Chiraquisation de Sarkozy et cap sur 2012
Deux éléments sont frappants dans l’intervention télévisée de Nicolas Sarkozy de ce mardi : sa présidentialisation qui transperce de son ton posé et sa chiraquisation (tant dans sa politique que dans l’équipe Fillon III).
On reste toutefois sur sa fin . Premièrement, Nicolas Sarkozy a plus parlé de lui et du passé que de la France et des préoccupations des français, reconnaissant au passage s’être trompé sur la création en 2007 du Ministère de l’Immigration et de l’Identité Nationale ainsi que sur le débat organisé fin 2009-début 2010 sur l’identité Nationale.
Deuxièmement, sur l’emploi et le chômage. 3 minutes sur une heure trente consacrée à ce domaine alors que c’est la préoccupation numéro une des français pour annoncer 2 mesurettes , c’est assez maigre.

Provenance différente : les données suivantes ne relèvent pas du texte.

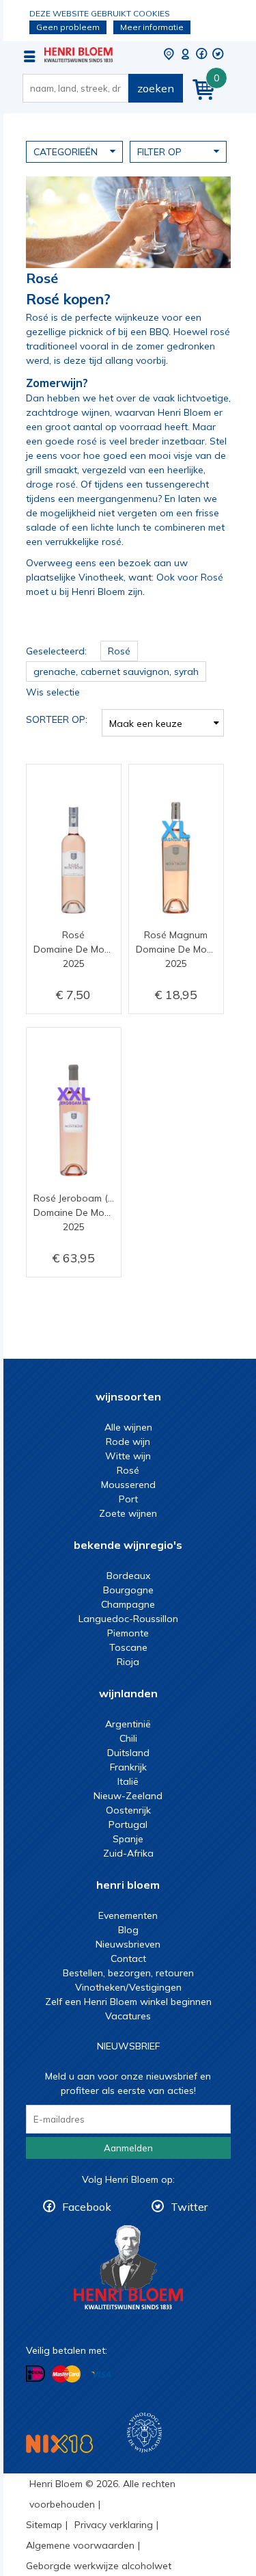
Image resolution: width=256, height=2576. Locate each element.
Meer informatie (152, 27)
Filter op (159, 152)
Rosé (128, 1470)
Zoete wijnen (128, 1513)
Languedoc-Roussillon (128, 1618)
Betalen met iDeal (35, 2373)
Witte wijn (128, 1456)
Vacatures (128, 2016)
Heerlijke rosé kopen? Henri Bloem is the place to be (78, 54)
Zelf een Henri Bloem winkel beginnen (128, 2001)
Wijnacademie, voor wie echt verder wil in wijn (144, 2433)
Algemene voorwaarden (80, 2545)
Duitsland (128, 1753)
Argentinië (128, 1724)
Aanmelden (128, 2147)
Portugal (128, 1824)
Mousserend (128, 1484)
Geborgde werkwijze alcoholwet (98, 2566)
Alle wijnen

Troisièmement, le temps beaucoup trop long passé à parler de ce qui intéresse les journalistes mais dont les français se fichent comme de l’an 40 : les ordinateurs volés à des journalistes, d’éventuelles écoutes téléphoniques par le contre-espionnage français, sur les roms et la commission européenne, …
Quatrièmement, au moment ou la France prend la tête du G20 et dans une période de guerre monétaire mondiale , Nicolas Sarkozy à parler peu , de manière peu concrète alors que c’est un problème majeure du monde aux conséquences très importantes pour l’Europe et singulièrement pour la France.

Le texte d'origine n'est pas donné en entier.